Metadata-Version: 2.4
Name: Crawlect
Version: 1.0.7
Summary: Crawl, collect & document your codebase in Markdown - now with integrated LLM analysis.
Author-email: Yves Guillo & Alexandre Jenzer <yves@yvesguillo.ch>
License-Expression: MIT
Project-URL: Homepage, https://github.com/yvesguillo/crawlect
Project-URL: Issues, https://github.com/yvesguillo/crawlect/issues
Keywords: code crawler,documentation,markdown,LLM,static analysis
Classifier: Programming Language :: Python :: 3
Classifier: Operating System :: OS Independent
Classifier: Intended Audience :: Developers
Classifier: Topic :: Software Development :: Documentation
Requires-Python: >=3.10
Description-Content-Type: text/markdown
License-File: LICENSE
Requires-Dist: gitignore_parser==0.1.12
Requires-Dist: openai==1.78.1
Requires-Dist: ollama==0.4.8
Dynamic: license-file

# ![Crawlect-GUI](https://raw.githubusercontent.com/yvesguillo/crawlect-gui/main/src/main/resources/icons/crawlect-gui_32.png) Crawlect

**Now with *LLM* AI integrated analysis and [*Crawlect-GUI alpha*](https://github.com/yvesguillo/crawlect-gui).  
Crawl, Collect & Document Your Codebase in Markdown.**  

![Crawlect](https://raw.githubusercontent.com/yvesguillo/crawlect/main/images/crawlect.avif)

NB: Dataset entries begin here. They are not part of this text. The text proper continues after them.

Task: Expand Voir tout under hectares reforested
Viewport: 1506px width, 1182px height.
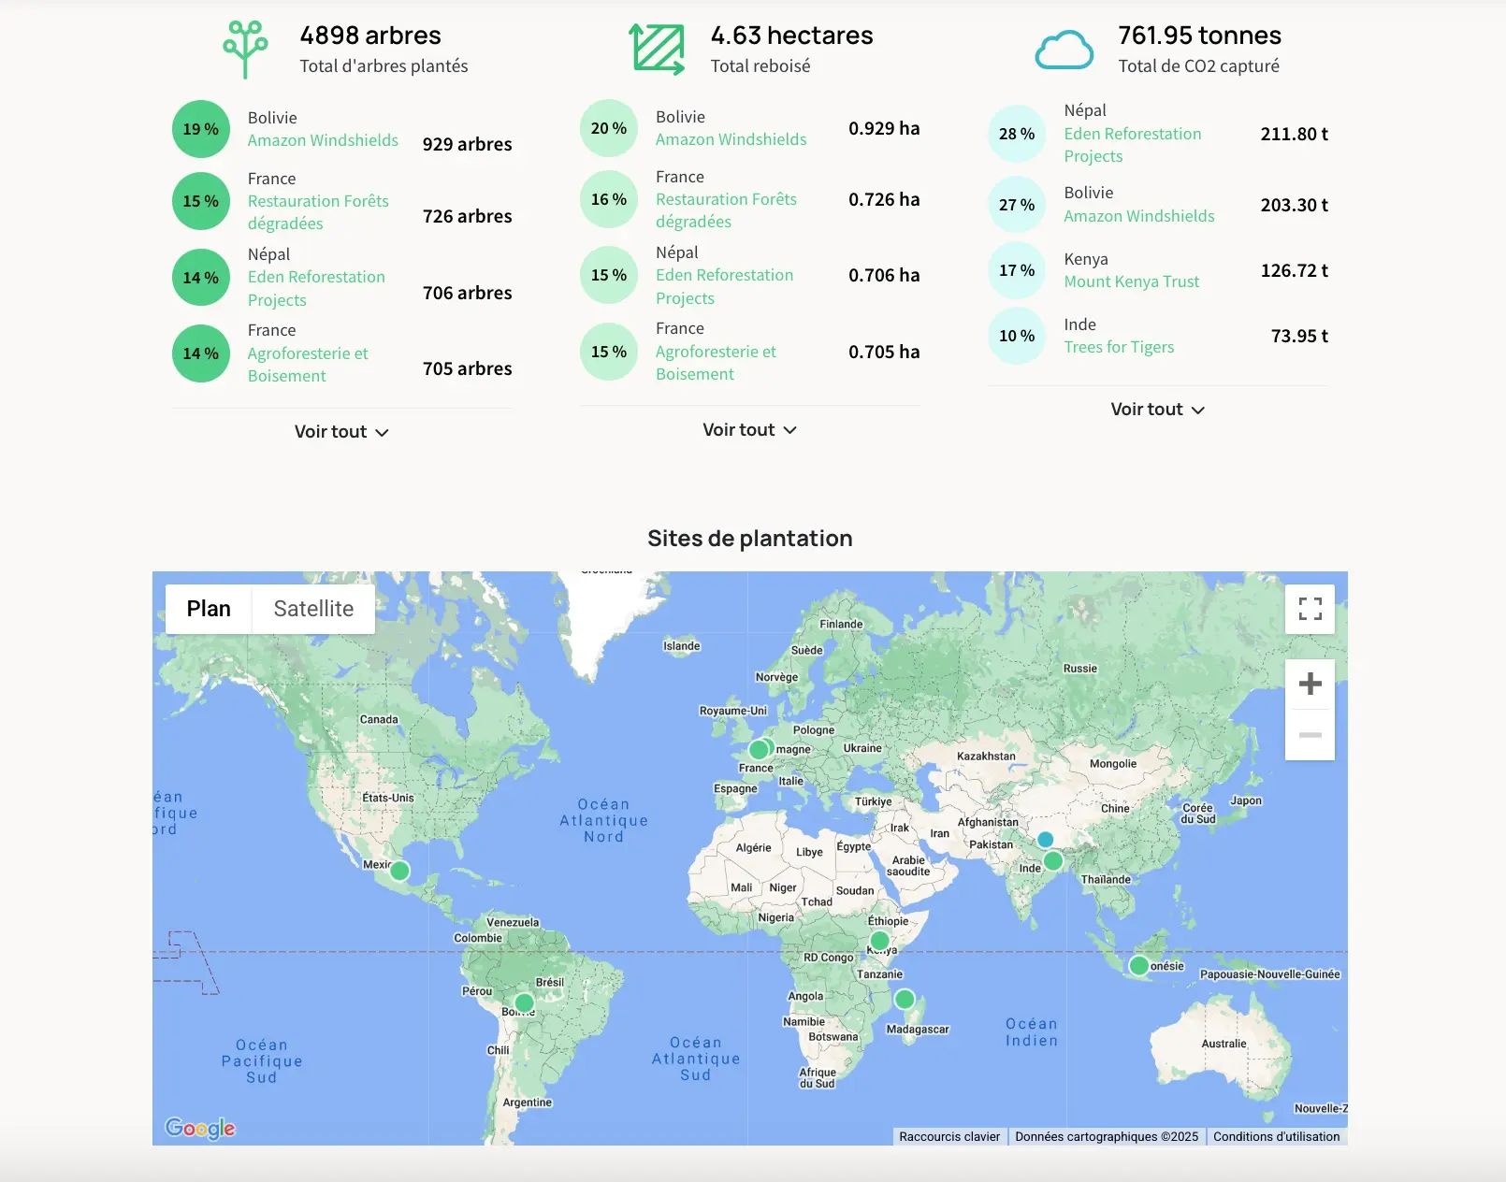Action: coord(749,430)
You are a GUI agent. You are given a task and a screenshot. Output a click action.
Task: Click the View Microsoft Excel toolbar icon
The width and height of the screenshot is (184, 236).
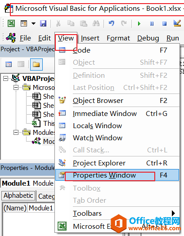click(x=11, y=23)
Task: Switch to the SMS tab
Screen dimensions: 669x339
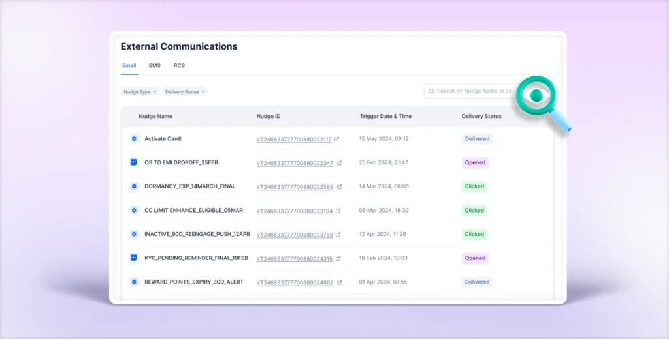Action: pos(154,66)
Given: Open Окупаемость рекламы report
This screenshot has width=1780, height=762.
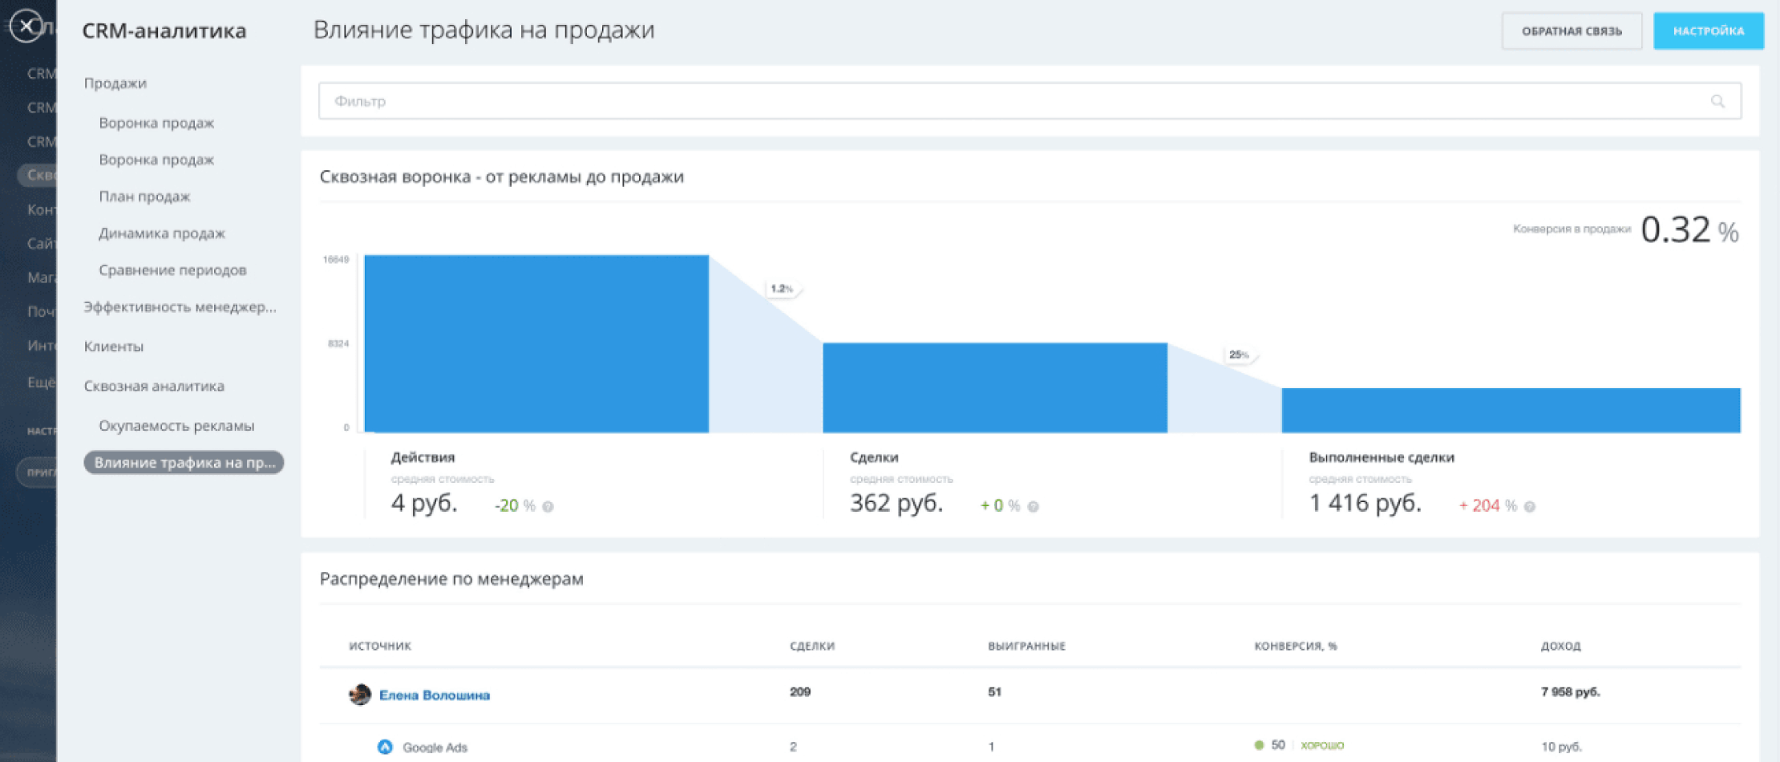Looking at the screenshot, I should pos(176,426).
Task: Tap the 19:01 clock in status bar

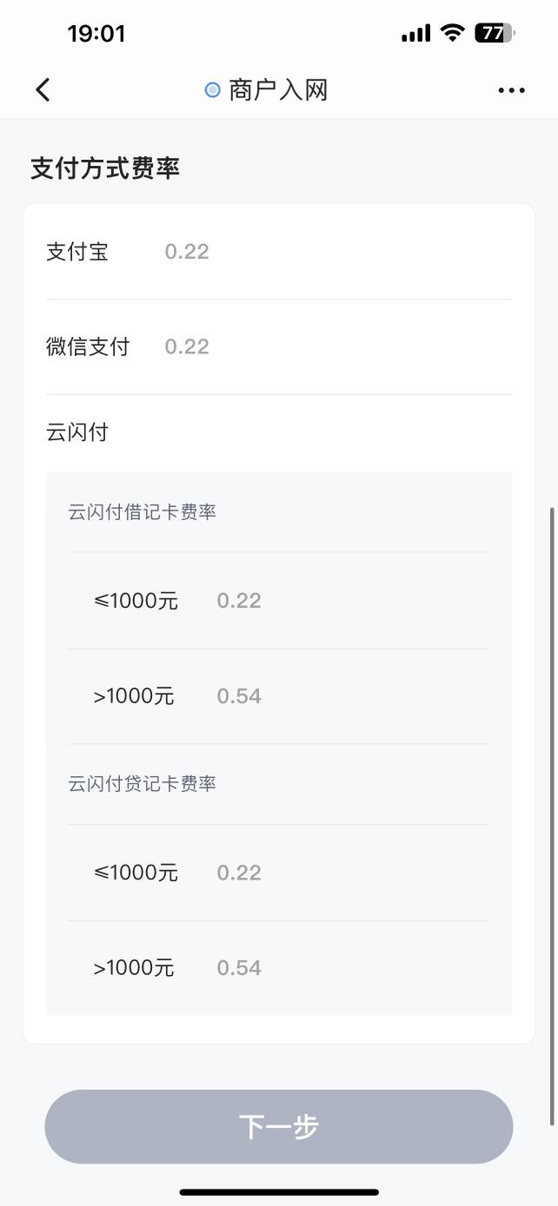Action: pyautogui.click(x=96, y=34)
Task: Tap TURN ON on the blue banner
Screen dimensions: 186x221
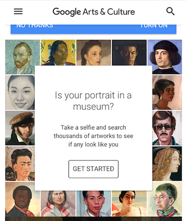Action: click(x=154, y=26)
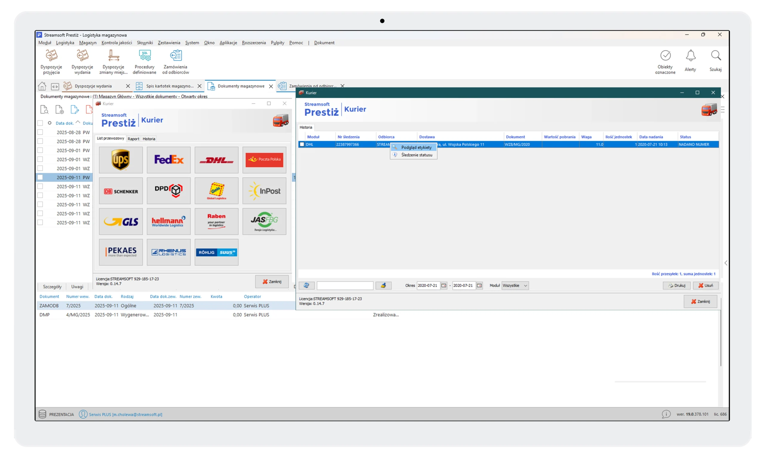Open calendar picker for Okres end date
Image resolution: width=764 pixels, height=458 pixels.
click(x=479, y=285)
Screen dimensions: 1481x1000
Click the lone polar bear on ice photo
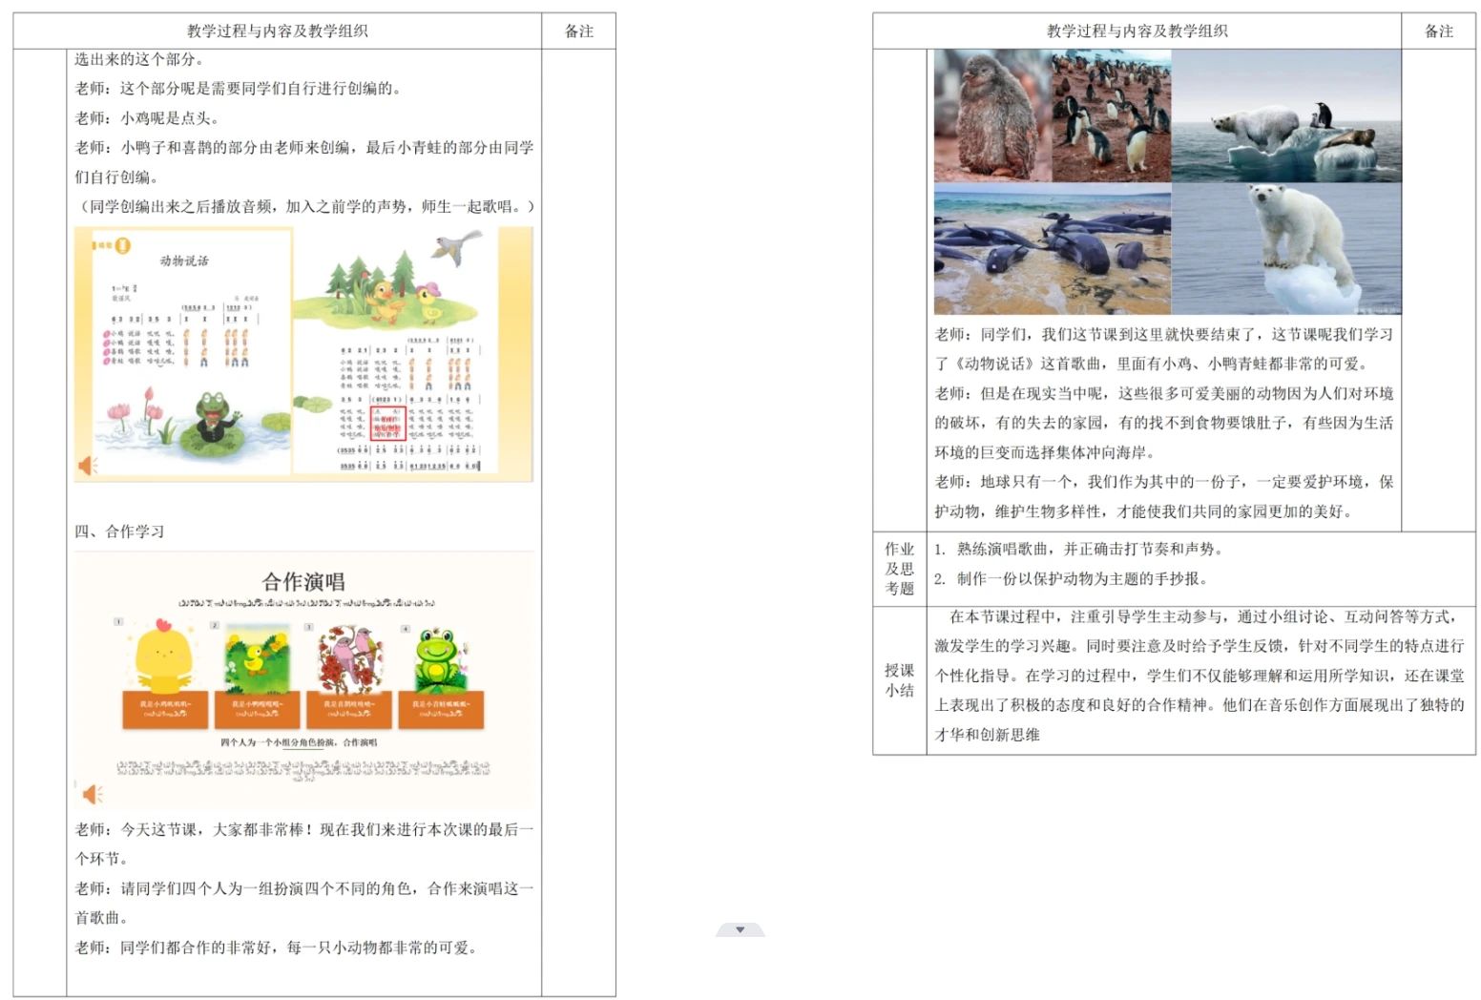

[![PyPI version](https://img.shields.io/pypi/v/crawlect)](https://pypi.org/project/crawlect/)

**Crawlect** is a Python module designed to *crawl* a given directory, *collect* relevant files and contents, *document* the entire structure in a clean, readable Markdown file, and analyze the whole project with *LLM* AI API feedback.

Whether you're analyzing someone else's code or sharing your own, Crawlect makes it effortless to generate a comprehensive project snapshot; complete with syntax-highlighted code blocks, a tree-like structure overview, and fine-tuned filtering rules.

Even easier with its dedicaded GUI project [*Crawlect-GUI alpha*](https://github.com/yvesguillo/crawlect-gui). simplified settings, parameters retention, easy test and try; give your keyboard a well-deserved break!

> *Crawlect* is a study project initiated by [*Yves Guillo*](https://yvesguillo.ch) & [*Alexandre Jenzer*](https://github.com/Alex141298), supervised by [*Matthieu Ammiguet*](https://matthieuamiguet.ch/) during [*He-Arc*](https://www.he-arc.ch/en/)'s *CAS-IDD*'s *Python* module (2025).

## Why Crawlect?

When starting with a new project; whether you're reviewing, refactoring, or collaborating; understanding its structure and key files is essential. Crawlect does the heavy lifting by:

- Analyzes your codebase with integrated *LLM* API calls.
- Crawl your project directory (recursively if needed),
- Parsing `.gitignore`/`.dockerignore`/`.crawlectignore` rules to mimic your dev setup,
- Masking sensitive data (like `.env` values),
- Automatically generating a well-organized, shareable `.md` file,
- Embedding file contents in Markdown-formatted code blocks.

## Use cases

- Quickly understand an unfamiliar codebase
- Auto-document your projects
- Share code context with collaborators
- Safely include `.env` files without leaking sensitive values
- Enhancing your workflow with *LLM* code analysis.

***Think of Crawlect as your markdown-minion; obedient, efficient, and allergic to messy folders.***

## Getting Started

Crawlect is written in Python and requires minimal setup. Install the package or clone it to set up the virtual environment, and you’re ready to document codebases like a Markdown ninja.  
Requires **Python 3.10+**

### Install Crawlect via `pip` (The Handy Way™)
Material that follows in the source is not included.